WHAT THE TASK ASKS => Switch "screenshot" to "screen capture" everywhere it appears in the items below, and give all of the lines again with nothing else changed. Leave the pictures out of your answer.
----- ITEMS
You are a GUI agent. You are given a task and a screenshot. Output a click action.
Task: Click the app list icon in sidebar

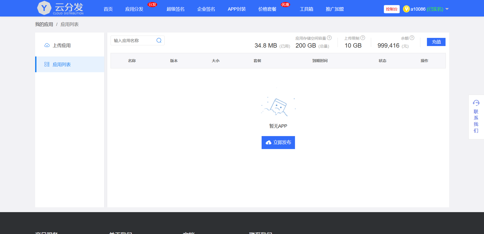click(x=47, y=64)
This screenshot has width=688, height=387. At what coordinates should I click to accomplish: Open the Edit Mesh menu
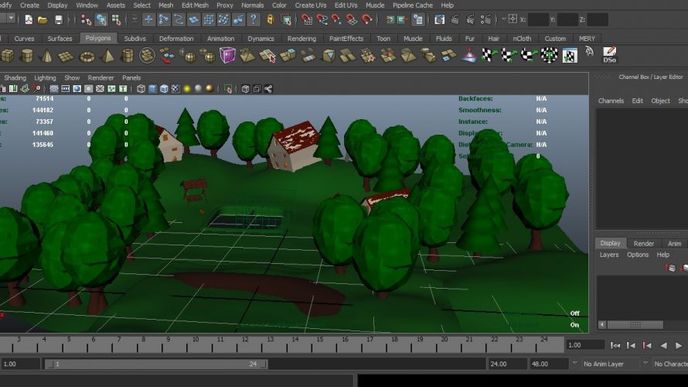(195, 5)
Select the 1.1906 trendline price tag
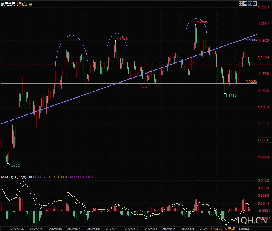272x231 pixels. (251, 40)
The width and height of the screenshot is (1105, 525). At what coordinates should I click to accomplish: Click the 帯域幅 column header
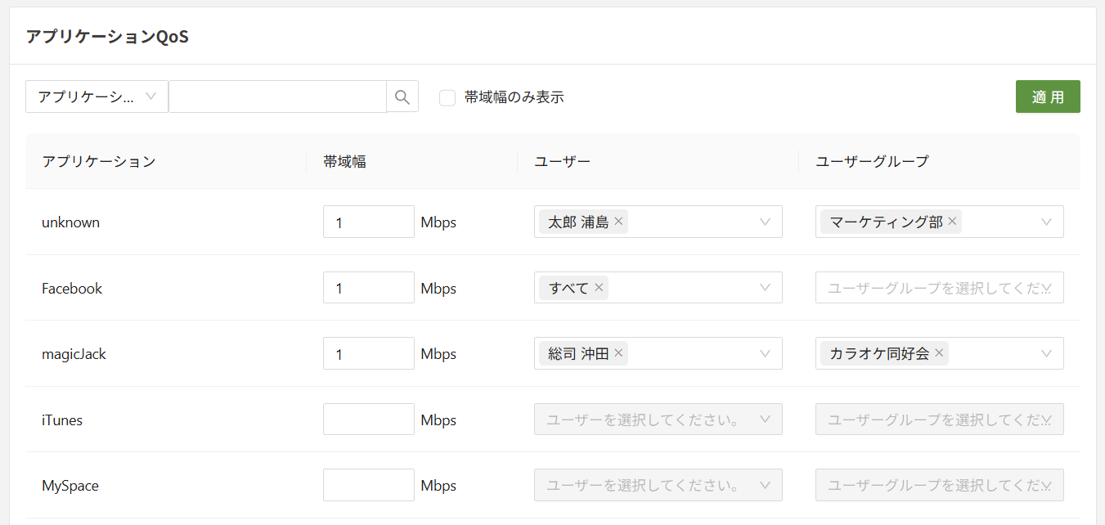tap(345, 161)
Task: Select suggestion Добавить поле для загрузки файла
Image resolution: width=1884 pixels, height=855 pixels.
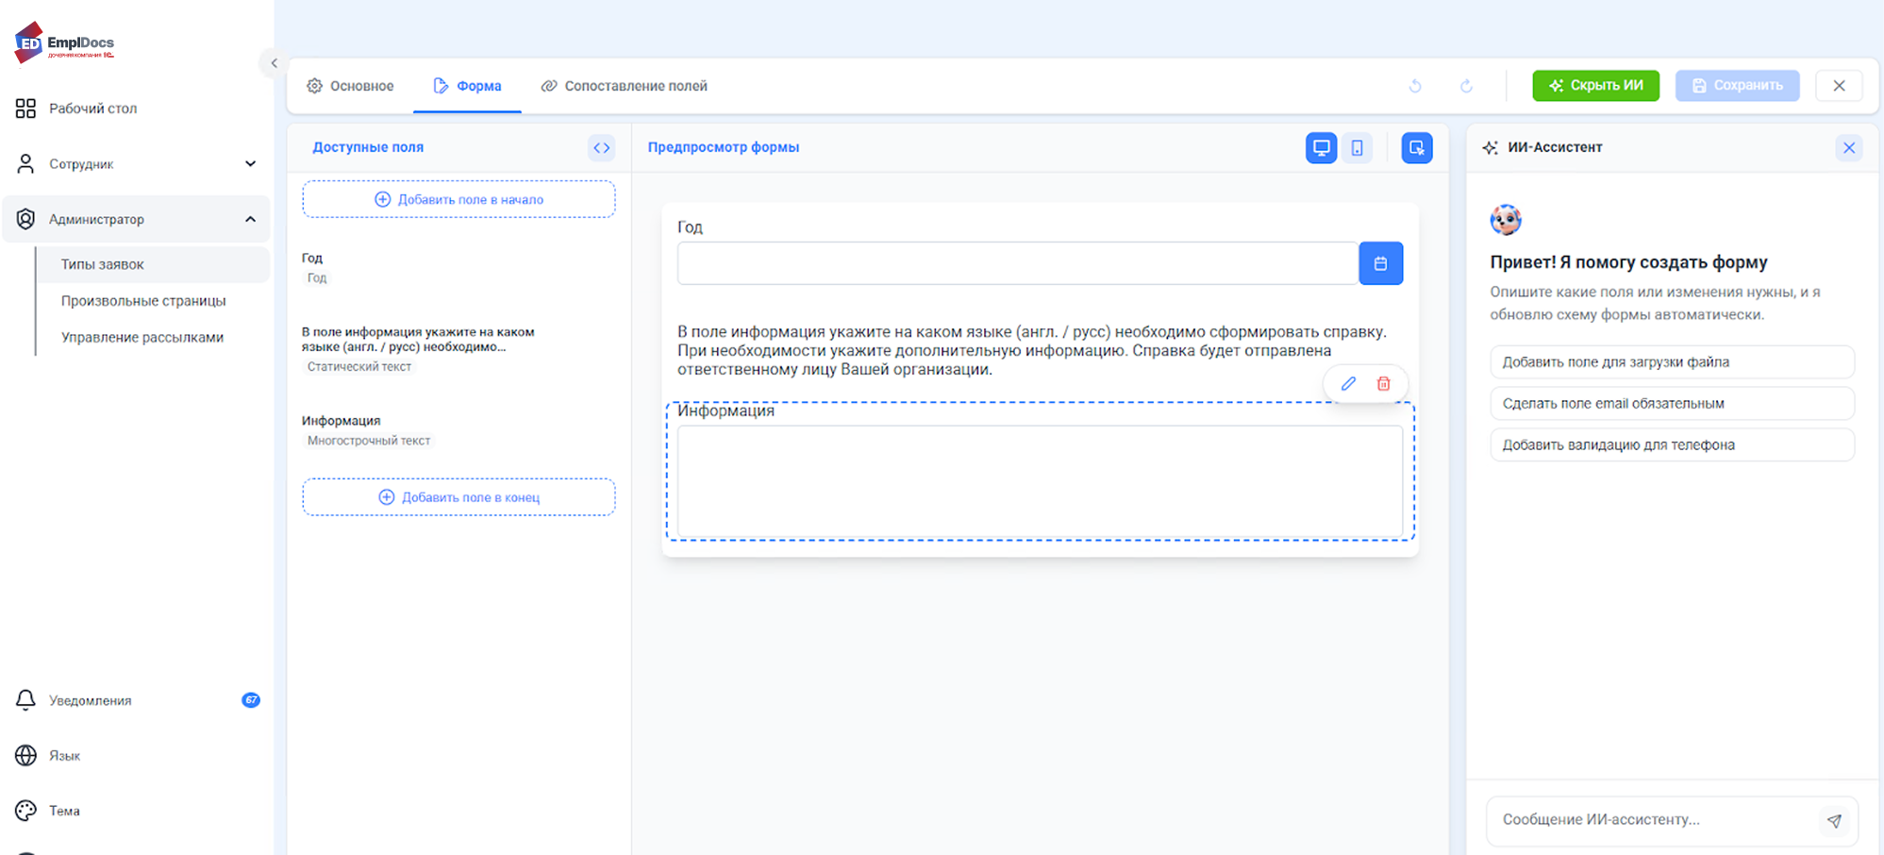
----------
THE SOLUTION =>
You are a GUI agent. You are given a task and a screen capture. Output a click action.
Task: Click the app list icon in sidebar

click(x=47, y=64)
This screen capture has width=688, height=387. At what coordinates should I click to accomplish: Open the Edit Mesh menu
(195, 5)
Select the 1.1906 trendline price tag
272x231 pixels. (251, 40)
The width and height of the screen capture is (1105, 525). At what coordinates should I click to accomplish: Click the 帯域幅 column header
tap(345, 161)
Task: Select suggestion Добавить поле для загрузки файла
Image resolution: width=1884 pixels, height=855 pixels.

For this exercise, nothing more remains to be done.